Aim:
In the records, copy the lines starting at the one containing "Set Legal compliance" and ending at the one containing "Action: (x=1053, y=24)", renaming "first circle" to "first option" and leaving everything else unchanged. Omit the pictures from your copy.

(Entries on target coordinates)

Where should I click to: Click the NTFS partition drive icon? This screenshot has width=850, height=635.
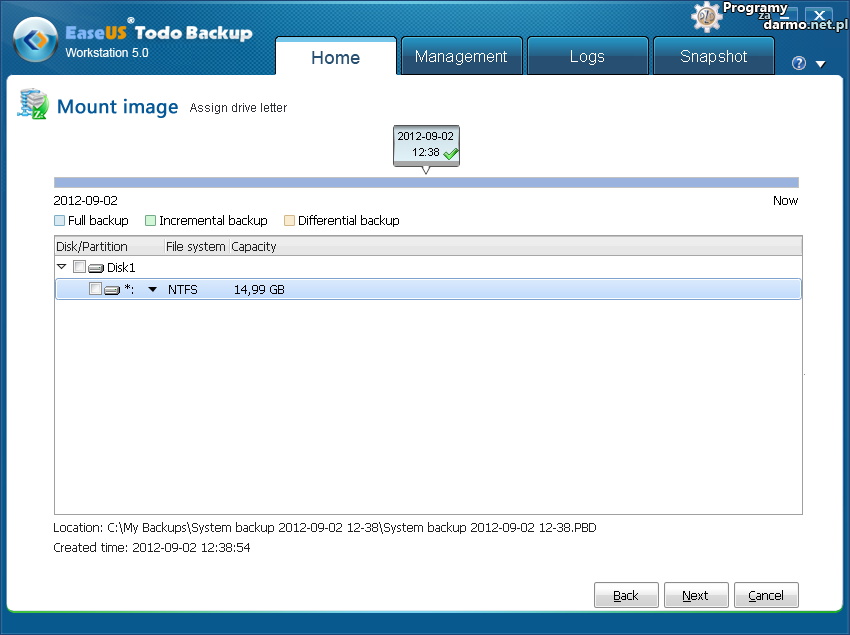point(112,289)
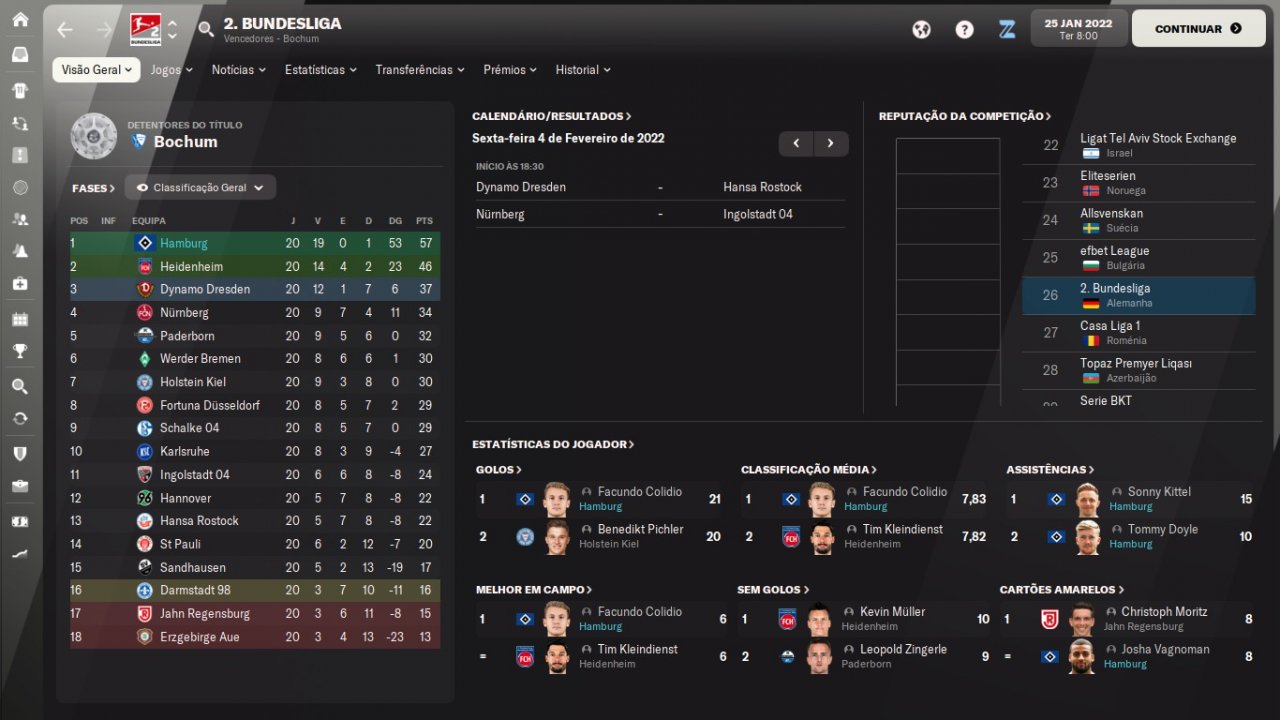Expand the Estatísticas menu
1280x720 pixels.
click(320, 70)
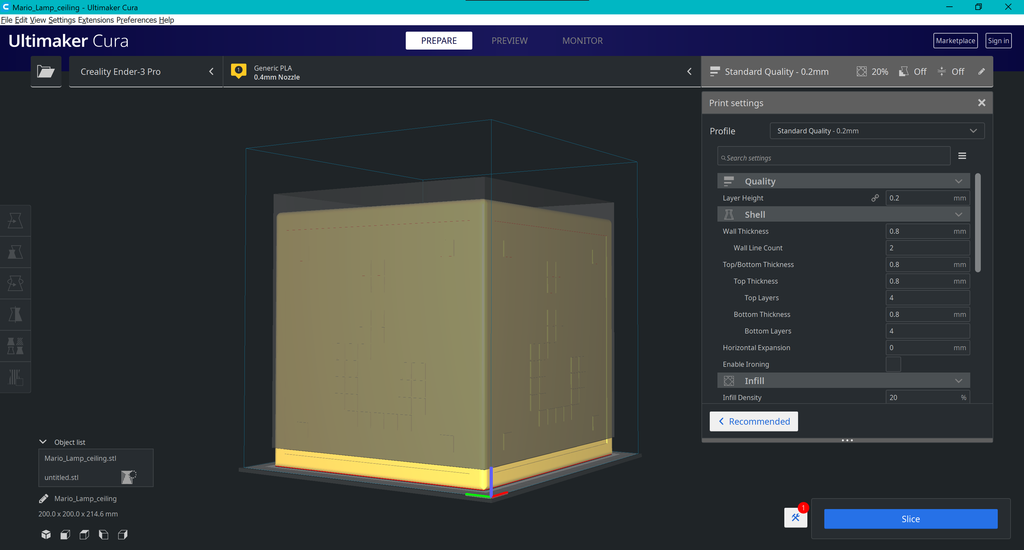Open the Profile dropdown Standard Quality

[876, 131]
--
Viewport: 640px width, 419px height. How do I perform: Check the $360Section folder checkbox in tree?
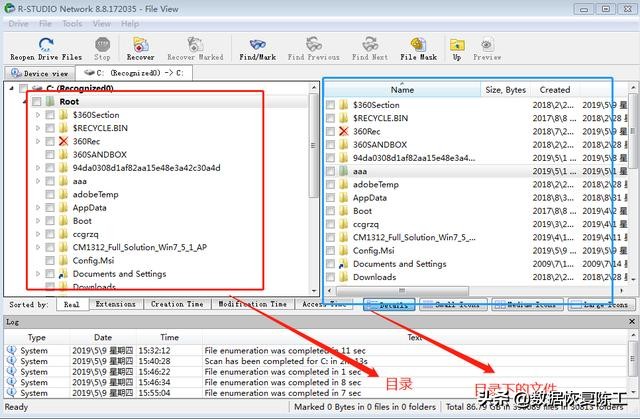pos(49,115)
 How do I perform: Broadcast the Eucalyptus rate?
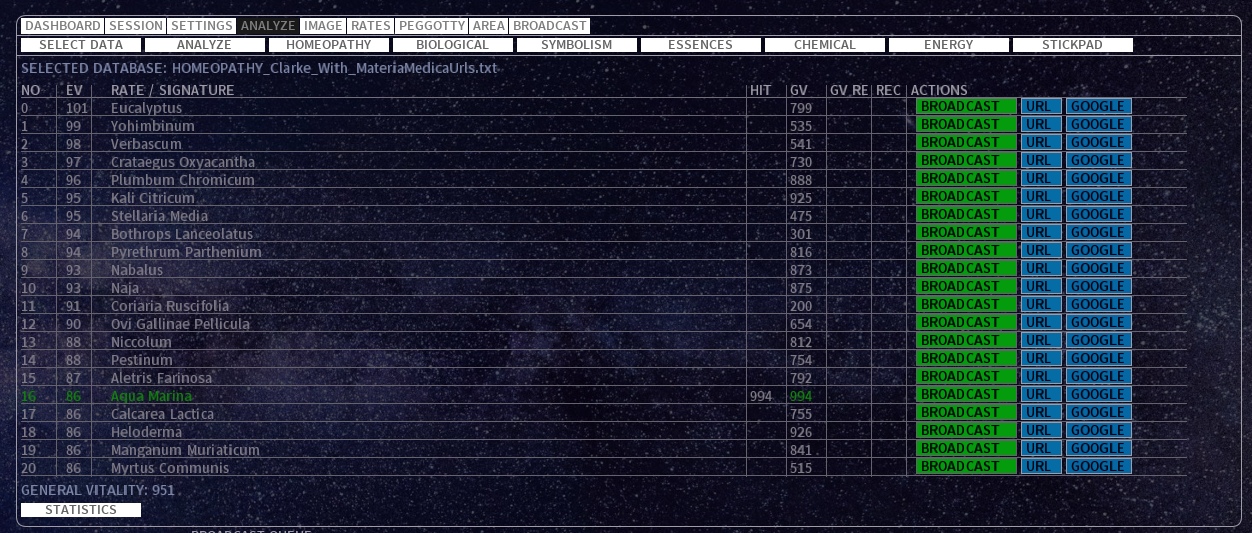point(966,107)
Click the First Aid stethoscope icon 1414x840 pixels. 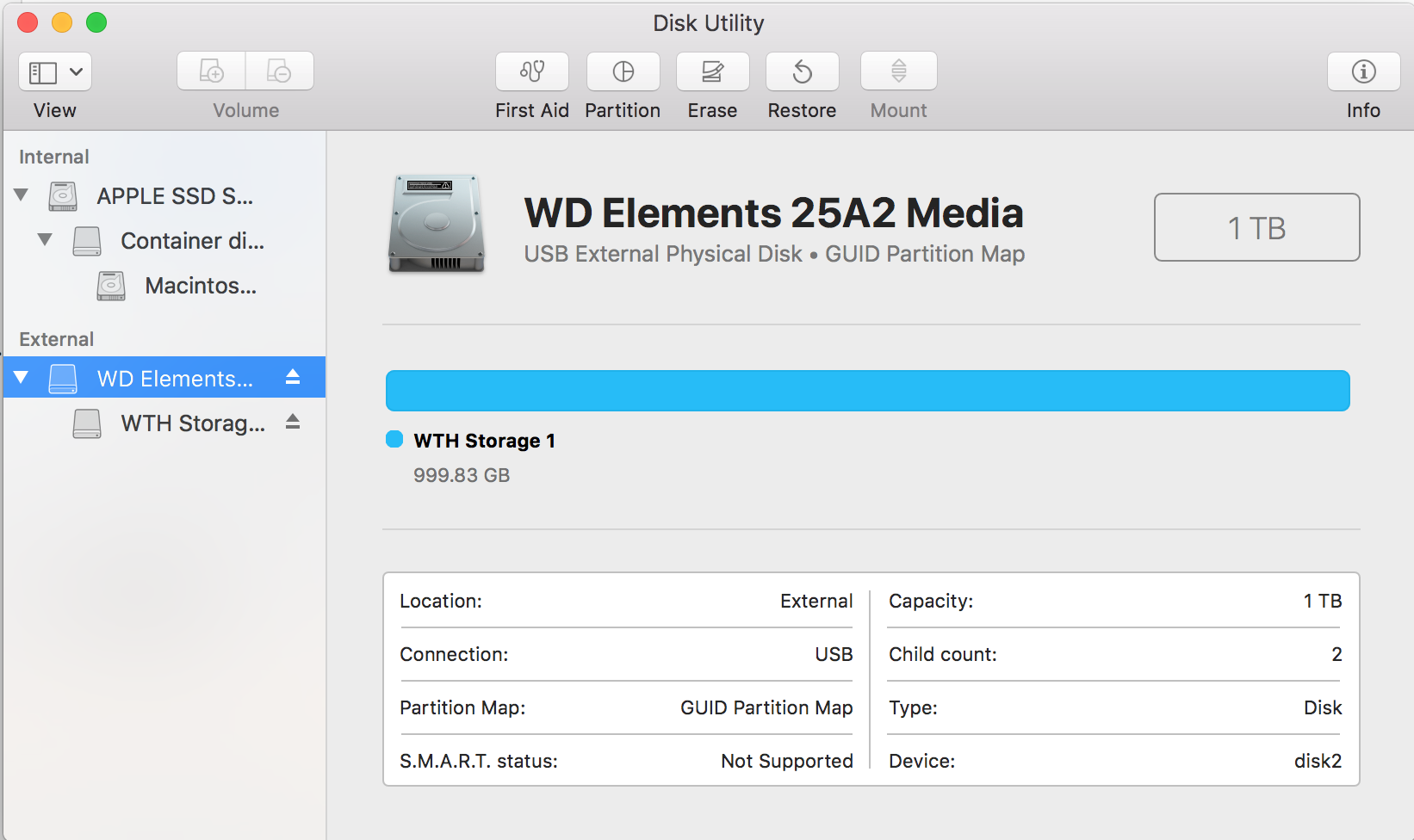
* * *
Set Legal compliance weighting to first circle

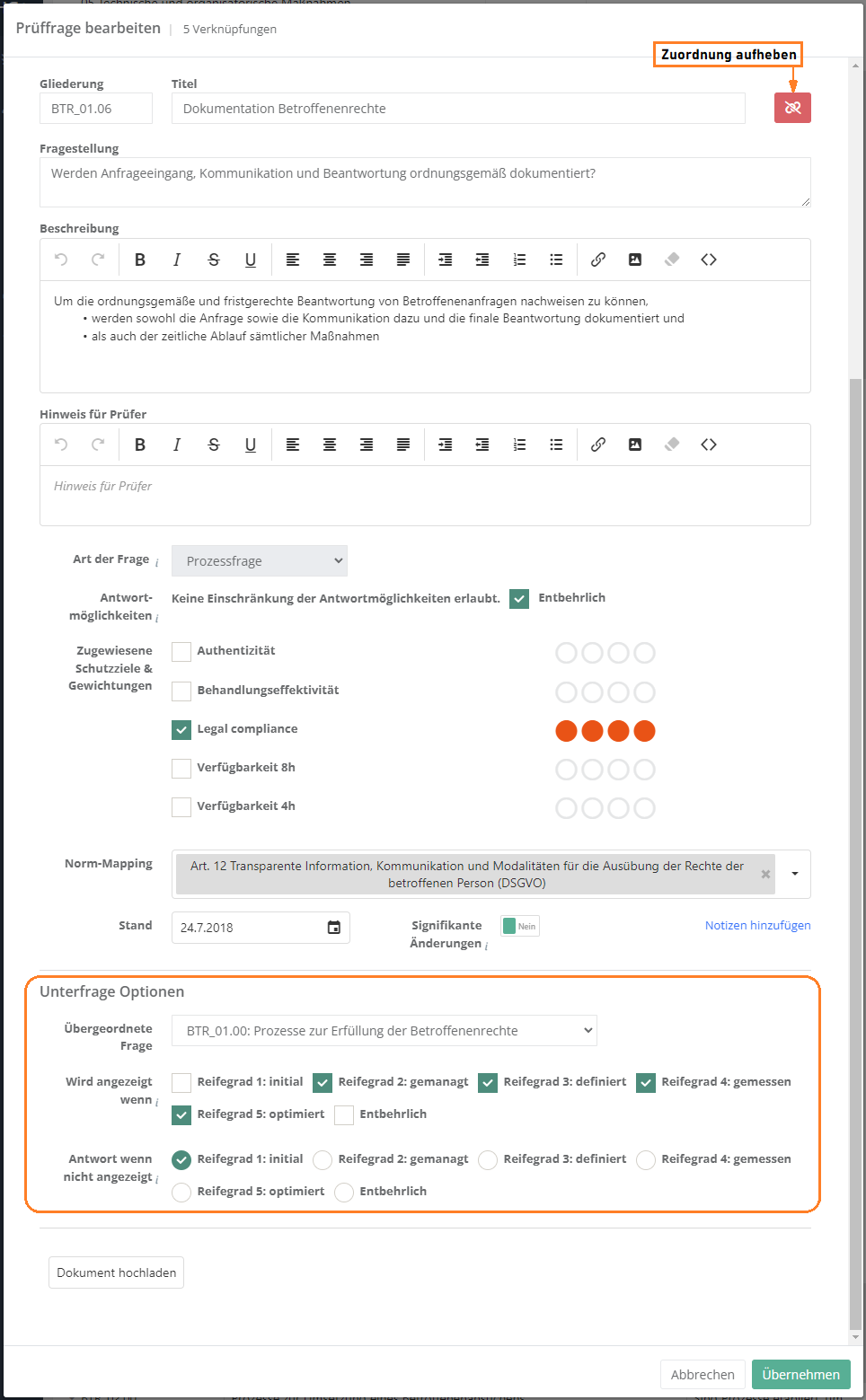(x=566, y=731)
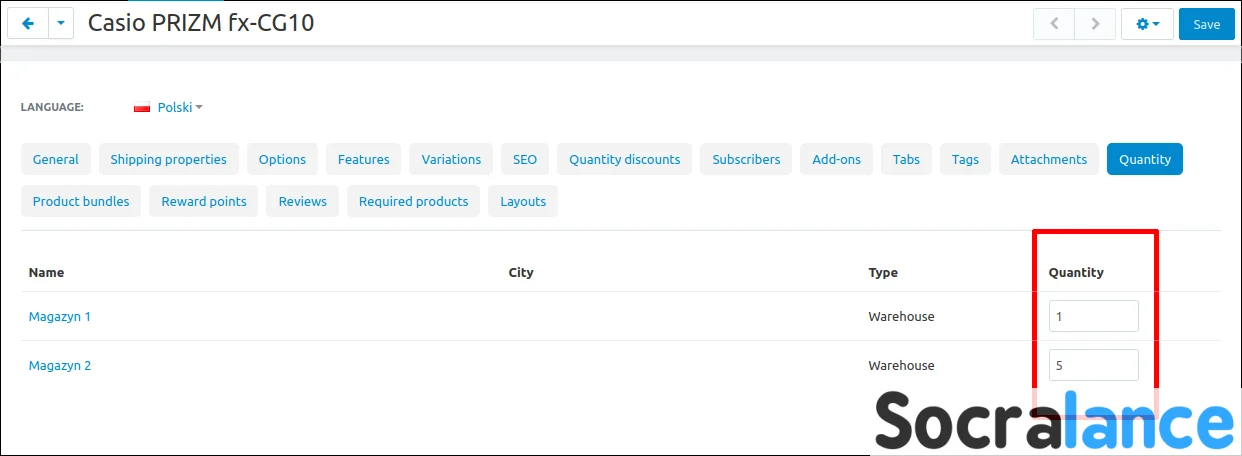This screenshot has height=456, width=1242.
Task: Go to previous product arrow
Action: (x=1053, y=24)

Response:
Set Legal compliance weighting to first option

(x=566, y=731)
This screenshot has height=456, width=1242.
Task: Go to previous product arrow
Action: (x=1053, y=24)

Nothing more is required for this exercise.